There is that. But that's not *all* it is. Not by a long chalk.

> > > 1. No one has any problems with men fathering children no matter what
> > > their age. You could argue that mothers contribute care and fathers
[quoted text clipped - 14 lines]
> But that's true of pretty much everything, though. In many countries,
> even having children in hospital is classism.

'Reproductive classism', like bordering on eugenics?

> Certainly the ability to raise a child depends on some degree of
> economic privilege, unless - as in the third world - you expect
> children to be economically productive in six or seven years.

A very different kind of investment, that.
Part of the problem it seems to me is that some women, like Marie
Broussada, are so desperate to carry a child that they invest all
their financial resources into the effort, and then have to depend on
financial help from relatives (in her case, until she died, her 70
something year old brother and his wife - who were not party to the
decision, but were nevertheless stuck with the consequences of it. Now
it seems the children are her nephews responsibility. Who knows how he
feels about it?) to raise the child.

> Why is it a natural right of fathers to keep fathering kids as long as
> they stay able, with or without Viagra, and not of women to bear
> children through IVF?

Because, like you said, they're able. And too many all too willing.
In my world, people aren't impressed.
I liked what J said about not encouraging older women and discouraging
older men.

> > > 2. People have children when they're completely unprepared to look
> > > after them, often even without wanting them.   I'd support a 60+ woman
[quoted text clipped - 7 lines]
> in care. Though I can't say I'm encouraged by her story of a falling
> out with her family.

It's pretty pathetic. I hope she won't end up in care too, although
Adriana herself seems to consider it as a possibility (which shows a
certain degree of realism absent in her earlier interviews).

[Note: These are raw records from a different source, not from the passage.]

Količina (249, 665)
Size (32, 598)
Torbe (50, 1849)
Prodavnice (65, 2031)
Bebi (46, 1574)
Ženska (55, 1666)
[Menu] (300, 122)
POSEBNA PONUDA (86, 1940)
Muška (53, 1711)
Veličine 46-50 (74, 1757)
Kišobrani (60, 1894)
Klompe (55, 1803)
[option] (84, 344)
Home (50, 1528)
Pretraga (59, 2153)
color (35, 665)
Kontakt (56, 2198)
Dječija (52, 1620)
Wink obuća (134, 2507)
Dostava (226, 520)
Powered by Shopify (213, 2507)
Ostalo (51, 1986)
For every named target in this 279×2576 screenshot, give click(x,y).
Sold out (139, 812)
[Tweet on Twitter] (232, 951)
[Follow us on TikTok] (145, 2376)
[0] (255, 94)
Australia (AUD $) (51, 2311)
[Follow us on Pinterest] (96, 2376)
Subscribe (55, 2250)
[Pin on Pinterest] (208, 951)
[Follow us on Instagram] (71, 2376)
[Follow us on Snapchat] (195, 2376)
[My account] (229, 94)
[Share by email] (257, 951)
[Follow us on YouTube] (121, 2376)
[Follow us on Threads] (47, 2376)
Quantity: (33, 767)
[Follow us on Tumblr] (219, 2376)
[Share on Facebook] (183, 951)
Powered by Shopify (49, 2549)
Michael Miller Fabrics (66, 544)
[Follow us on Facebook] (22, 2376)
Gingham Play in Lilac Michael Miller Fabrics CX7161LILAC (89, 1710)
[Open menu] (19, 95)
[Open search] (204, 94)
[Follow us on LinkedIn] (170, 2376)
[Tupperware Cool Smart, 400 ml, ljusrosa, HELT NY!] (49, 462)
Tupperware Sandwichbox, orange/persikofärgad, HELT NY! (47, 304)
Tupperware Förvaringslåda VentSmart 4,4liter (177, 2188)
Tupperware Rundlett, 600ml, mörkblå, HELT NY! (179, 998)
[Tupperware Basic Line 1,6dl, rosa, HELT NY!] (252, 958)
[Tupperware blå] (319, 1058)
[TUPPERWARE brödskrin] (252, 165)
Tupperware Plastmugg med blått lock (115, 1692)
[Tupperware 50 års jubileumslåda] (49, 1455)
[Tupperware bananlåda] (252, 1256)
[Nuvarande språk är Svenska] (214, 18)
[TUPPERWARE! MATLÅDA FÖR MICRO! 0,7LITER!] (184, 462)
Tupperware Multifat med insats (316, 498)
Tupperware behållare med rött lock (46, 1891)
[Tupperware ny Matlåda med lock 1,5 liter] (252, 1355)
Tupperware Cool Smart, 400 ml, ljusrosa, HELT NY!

> The Spanish woman's kids seem to be taken care of by the family.

Apparently the brother and SIL apparently weren't consulted and
weren't happy about her decision. When she dies they couldn't cope on
their own and the children came to the nephew by default. It's lucky
he was prepared to step up to the plate - there is no guarantee that
family are going to be willing to do that.

> > > 3. Its tragic that she died when they were so young. But that's happened to lots of younger mothers, too.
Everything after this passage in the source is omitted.